On Fri, May 10, 2013 at 12:50 AM, <cand...@gmail.com> wrote:

Thanks again for the help. I did get COORDINATION to work. The following plumed.dat file lead to a time of 19.6 ns/day (vs 26 ns/day without plumed). This efficiency is 75%. Not perfect, but much better than the DISTANCES plumed routine and also much better than thousands of restraints within gromacs (via my source code hack).

INCLUDE FILE=central_lipid_atoms.group

INCLUDE FILE=water.group

COORDINATION GROUPA=central_lipid_atoms GROUPB=water R_0=0.8 NLIST NL_CUTOFF=1.0 NL_STRIDE=10 LABEL=d1

Be careful with NL_CUTOFF. It seems too small (should be at least twice R_0, since you want the switching function to be close to zero at that distance).

A simple way to check the neighbor list parameters is to perform a calculation with:

COORDINATION GROUPA=central_lipid_atoms GROUPB=water R_0=0.8 NLIST NL_CUTOFF=1.0 NL_STRIDE=10 LABEL=d1

COORDINATION GROUPA=central_lipid_atoms GROUPB=water R_0=0.8 LABEL=d1check

PRINT FILE=test ARG=d1,d1check

and verify in file "test" that with/without the NLIST you get the same result.

Also, there has been a few optimizations for neighbor lists in the v2.0 branch on our git repository, so this could run a bit faster if you download the latest update (or if you wait for the next beta snapshot).

 

UPPER_WALLS ARG=d1 AT=0 KAPPA=200 OFFSET=0 EXP=1 EPS=1 LABEL=uwall

Since coordination is always positive, this should be completely equivalent to

RESTRAINT ARG=d1 AT=0 SLOPE=200. I think the KAPPA (or the SLOPE) is very large, since it corresponds to a penalty of 200 kj/mol per water molecule in the bilayer. The fact that the simulation does not crash is a necessary condition, not a sufficient one.

 

PRINT ARG=uwall.bias FILE=wall STRIDE=10

I had to play with KAPPA and EXP to find a combination that didn;t crash when there was water in the bilayer at the start. (i.e., KAPPA=1000 EXP=1 crashed, as did KAPPA=10, EXP=2).

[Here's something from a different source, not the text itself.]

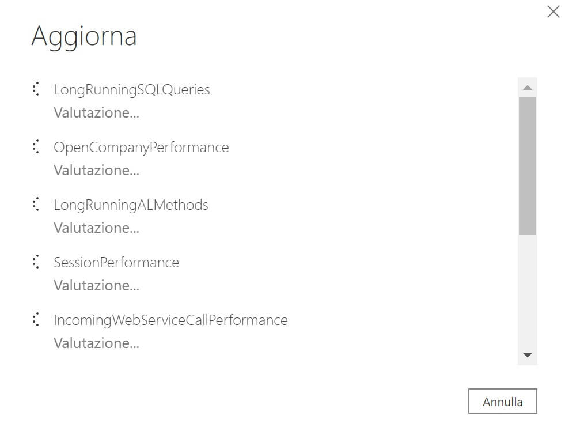Click the scrollbar up arrow
Screen dimensions: 565x431
click(528, 88)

This is a workable solution for me and I am grateful for your assistance. If you do get the DENSITY/SUBCELL method working and think that it might be more efficient, then please let me know.

(Also, it would be nice if I could somehow force the UPPER_WALLS command to act only along the z dimension. Is that possible? I don;t see the option to use d1.z when d1 is a COORDINATION).

The point is not with the wall, but with the coordination itself. COORDINATION computes a pairwise sum of a switching function. What you want to do is change the switching function such that it only measures z displacement. This is currently not possible, and I am not sure it is a good idea, but it's trivial to code it: if you want I can give you some hint.

Giovanni

 

Thank you,

[cand...@gmail.com]

Thank you very much, Giovanni.

Thank you for the caution about NL_CUTOFF. I had actually assumed that the function would go to zero at R_0 and that the NL_CUTOFF was only greater than R_0 because NL_STRIDE was greater than 1 (This is what one does for neighbour lists in MD simulations, so I got confused). After receiving your advice, I have plotted the function of s and now understand it much better.

Thanks for the note about efficiency in neighbourlists in the git repo. I'll check that out once I feel comfortable with the system I am now working on.

I'll look into using RESTRAINT instead of UPPER_WALLS. I presume that it is not faster, just a clarity issue.

Indeed my KAPPA is very large and I appreciate your caution. I am not into production yet and am simply verifying that my approach can do what I want it to do. The next step will be to select R_0, KAPPA, etc. so that they are minimally perturbing.

Regarding COORDINATION.z, thank youf rot eh offer to help, but since I am new to plumed I think that I'll stick with what is available out of the box for now. I think that I can do everything that I want with what is available.